Assurance of agile projects conference
There was a packed house on 27th November 2013 and after seven interesting presentations, and a workshop session I think it could be said that over 80 attendees came out of the conference with a better appreciation of issues and approaches to the assurance of Agile projects.
Here is a high level overview of the discussions of the day:
There is a general consensus that, given a swiftly changing and complex environment with levels of uncertainty, taking an agile approach can provide the flexibility needed to respond appropriately and deliver results.
Approaches to Agile project delivery may differ, but they are generally based around the five characteristics:
- citizens and business are at the heart of delivery;
- a service or business change is delivered quickly and continuously improved;
- a full service is built from small independently usable releases;
- the team is responsible for making decisions rapidly; and
- the team continually redirects resources to maximise the value it delivers.
As such is Agile more of a philosophy than a process? If so how do you give a philosophy assurance?

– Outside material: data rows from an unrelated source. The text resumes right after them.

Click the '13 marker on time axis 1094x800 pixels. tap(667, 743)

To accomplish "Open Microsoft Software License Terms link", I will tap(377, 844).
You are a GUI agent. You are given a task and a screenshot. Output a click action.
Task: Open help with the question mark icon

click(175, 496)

Can you audit a way of being?
By the end of the conference it was becoming clear that Agile can be audited and an appropriate level of assurance achieved, however two key messages came out from the majority of presentations.

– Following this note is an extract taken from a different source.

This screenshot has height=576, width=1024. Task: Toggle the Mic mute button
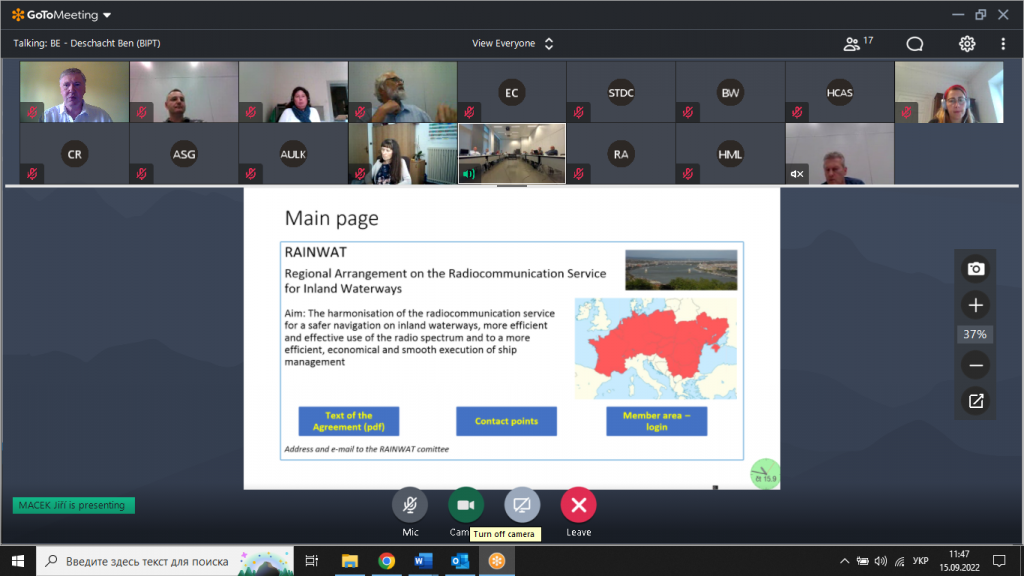tap(410, 505)
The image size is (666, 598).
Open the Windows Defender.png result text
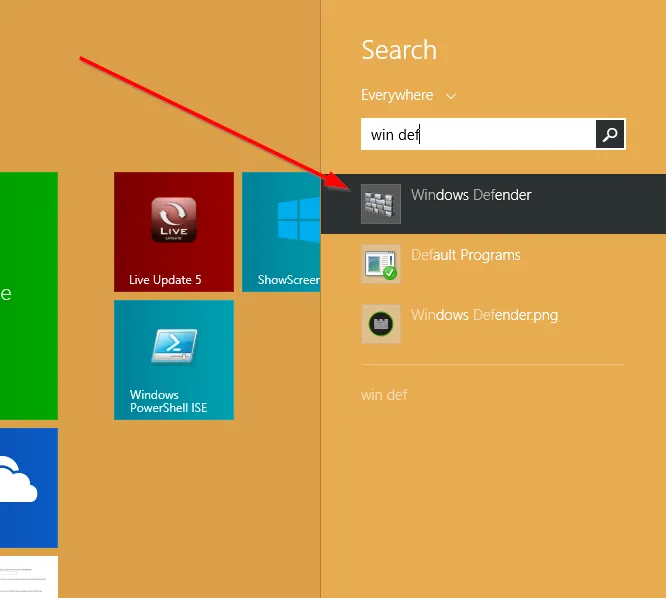484,315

“Agile is not a sliver bullet!” All speakers raised the issue of context – and how there needed to be the right environment for an agile approach to succeed. This was both in terms of the challenge/task in hand and the level of cultural evolution within the organisation.
Agile can work alongside waterfall –each has its place. Agile has particular advantages when it comes to dealing with uncertainty and risk. The incremental approach allows for understanding to develop and for teams to respond effectively to change as uncertainty diminishes. It can also provide the opportunity to stop a project, or area of work if it is not working – rather than long drawn out process. However the emphasis must be on progress not perfection - 80% is enough.

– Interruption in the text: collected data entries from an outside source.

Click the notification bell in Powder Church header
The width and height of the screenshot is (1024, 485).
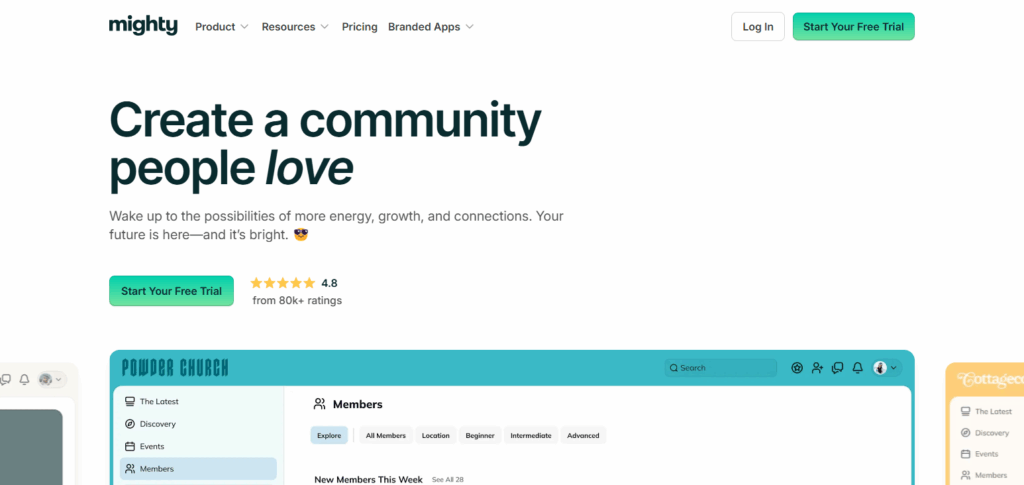[x=858, y=368]
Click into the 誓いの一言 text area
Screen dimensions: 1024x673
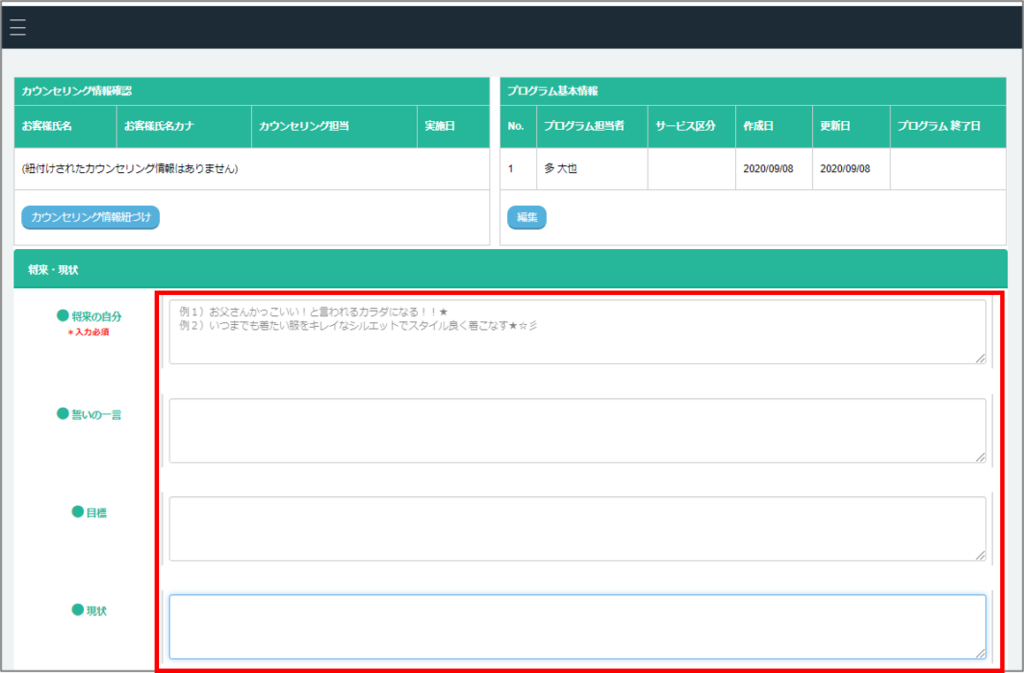pyautogui.click(x=577, y=431)
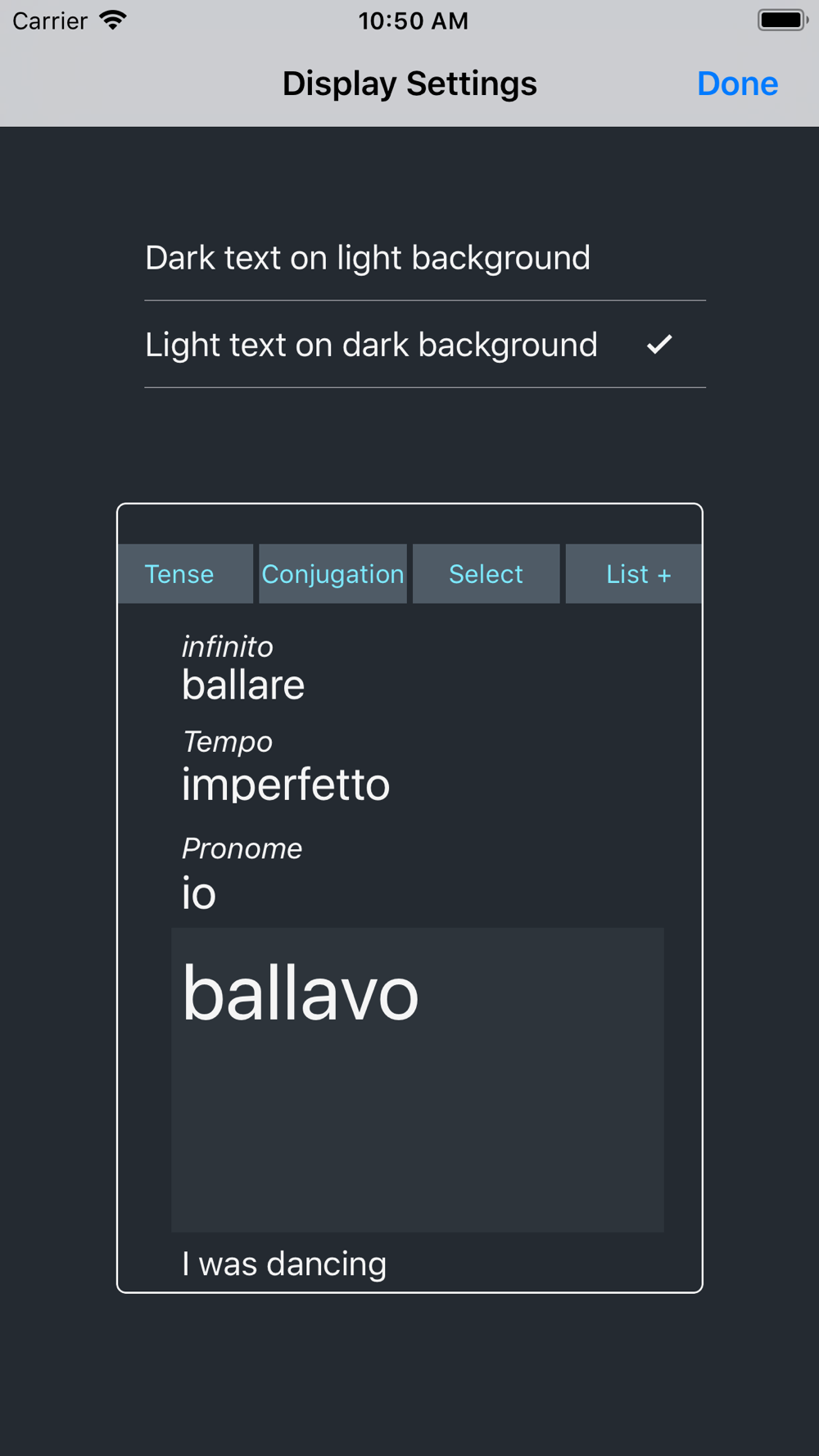Tap the conjugated form ballavo

point(301,993)
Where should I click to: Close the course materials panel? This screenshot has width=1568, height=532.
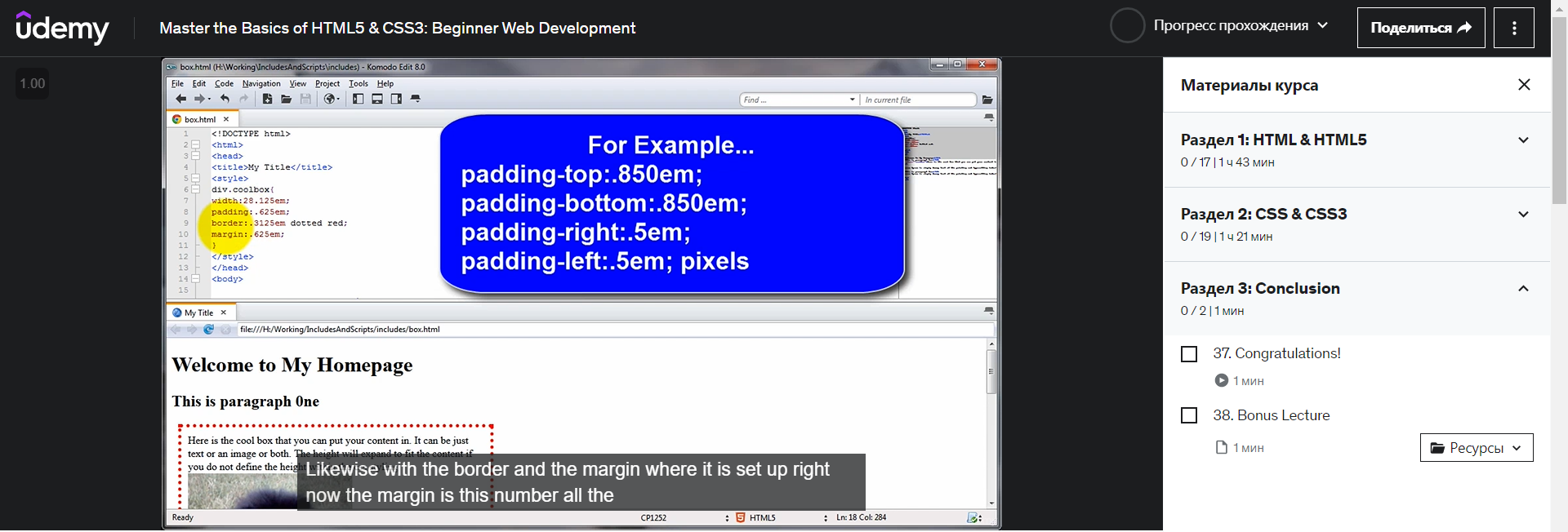[x=1524, y=85]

“It’s a 100% about the people” A strong message was that Agile is about culture and delivering change. Teams shouldn’t underestimate the effort in implementing agile approaches – the techniques themselves are easy – it’s the transformation that is difficult - and that’s all about people and culture. A challenge is to shape the right culture so that you can learn as you go along and not be afraid to fail and it’s about being collaborative.
There were some good lessons learnt and speakers advised of the advantages of brining in expert support, or piloting an Agile approach. Other organisations use Agile champions to keep focus and drive going. These activities bring with them their own form of assurance.
Can you audit Agile? The answer is yes – but you will need to be pragmatic! We heard how some projects using agile (such as the modernisation of the coastguard service) kept decision logs – such documents can be audited. Other agile project built in automatic testing – which although it is time consuming initially, will pay dividends as the projects progress.
A key message was to involve governance early and the need to involve auditors throughout the project. Particularly during the decision-making process and actively communicate continuously with them.
Progress against outcomes can be measured and on long complex projects Agile itself can provide on-going assurance of progress.
Another way to gain assurance about Agile is to audit how well the philosophy is being implemented (on the grounds that if this is working then the outputs/outcomes should follow). And that you could audit the approaches the teams are taking against the principles of Agile, consider the characteristics outlined above.
Above all remember that whatever approach you take to Agile, the way in which you audit it should mirror the Agile philosophy - only do it if it brings value and does not introduce delays!